Release Date: Sept. 25, 2020
Platforms: PC (reviewed), PS4, XBO
Developer: Hangar 13
Publisher: 2K Games
Despite sporting a shiny new skin, it’s in the gameplay that Mafia: Definitive Edition reveals itself to be very much an old soul. It boasts an open world despite the fact that there’s hardly anything to do in it, cover-based shooting and melee combat that is serviceable at best, and some incredibly linear level design at the start. Factors like this won’t be to every player’s liking, but most of it is done to help maintain a consistent pace in service of the story and characters. This remake really does come across as a binge-worthy Netflix drama.

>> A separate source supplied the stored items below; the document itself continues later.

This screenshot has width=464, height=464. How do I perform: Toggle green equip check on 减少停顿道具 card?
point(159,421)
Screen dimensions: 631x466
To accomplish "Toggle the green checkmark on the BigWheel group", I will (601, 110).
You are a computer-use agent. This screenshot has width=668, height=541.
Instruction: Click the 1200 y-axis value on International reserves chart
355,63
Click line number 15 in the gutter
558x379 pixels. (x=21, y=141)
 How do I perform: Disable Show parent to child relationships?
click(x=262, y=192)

Helping offset any potential repetition, however, is the mission variety. Whereas Mafia III dismally sent you on a goose chase around the city to complete an endless checklist, Mafia: Definitive Edition maintains the original’s starkly opposite approach and keeps Lost Heaven free of any optional objectives, instead transporting you from story point to story point, as you play through the typical gamut of cliché-but-cool crime drama set pieces. Bank robberies, hotel heists, car chases, and prison escapes — all the usual suspects are here to ensure there’s never a dull moment in the campaign.
If you’re seeking more reasons to explore Lost Heaven following Tommy Angelo’s roughly 10-hour adventure, there is a free roam mode accessible from the main menu. Unfortunately, outside of letting you traverse Lost Heaven free of the campaign’s restrictions, being able to wear Tommy’s catalog of suits, or hunting for comic book, cigarette card, and magazine collectibles you happened to miss, there’s not a lot to do in free roam outside of soaking up the city’s smoky atmosphere. Free roam was Hangar 13’s opportunity to experiment a bit more without fear of damaging the already-excellent campaign, so it’s a shame to not see much ambition in this area.

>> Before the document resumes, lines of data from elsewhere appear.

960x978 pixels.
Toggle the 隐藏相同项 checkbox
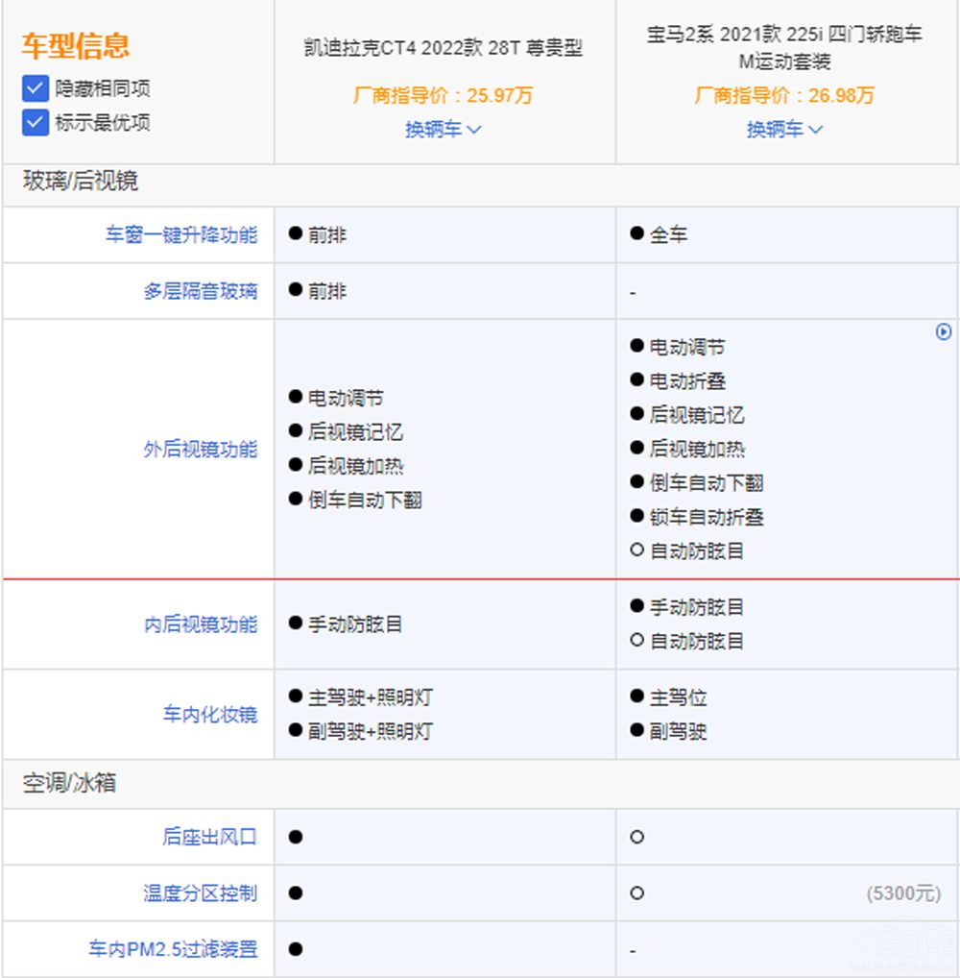pos(36,89)
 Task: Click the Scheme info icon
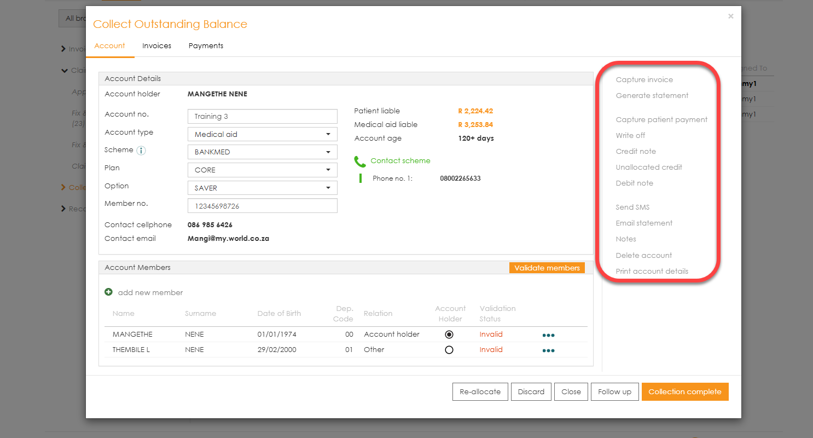coord(141,151)
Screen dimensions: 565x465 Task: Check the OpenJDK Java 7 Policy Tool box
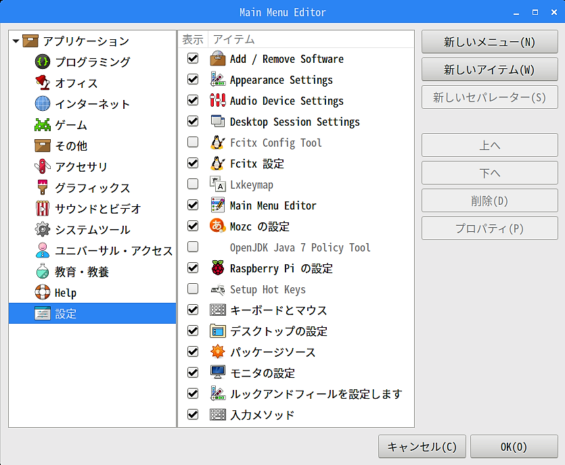[193, 247]
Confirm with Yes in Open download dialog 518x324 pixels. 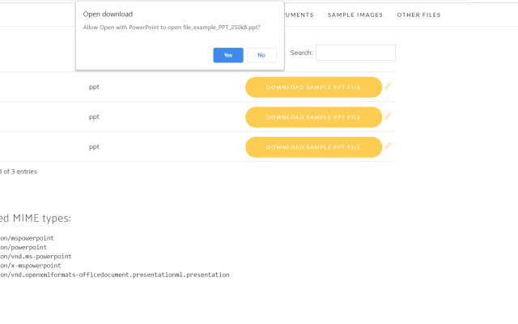pos(228,55)
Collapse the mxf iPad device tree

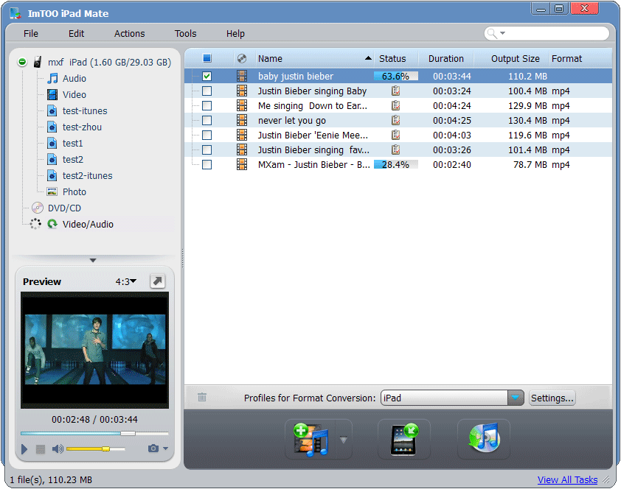[x=22, y=63]
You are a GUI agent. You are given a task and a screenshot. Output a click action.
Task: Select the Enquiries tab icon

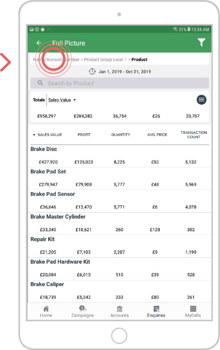click(156, 309)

Still, Mafia: Definitive Edition serves as a nice reminder of a time when open-world games didn’t need to be inundated with objectives and side activities in order to be considered great. 18 years later, this engrossing tale of deception, friendship, and redemption is still allows this modern remake to stand on its own, even if a few basic gameplay elements now seem a bit undercooked by today’s standards. It can be faithful to a fault as far as video game remakes go, but its classic genre traits make for a refreshing change of pace against its open-world peers and an interactive gangster epic well worth devouring.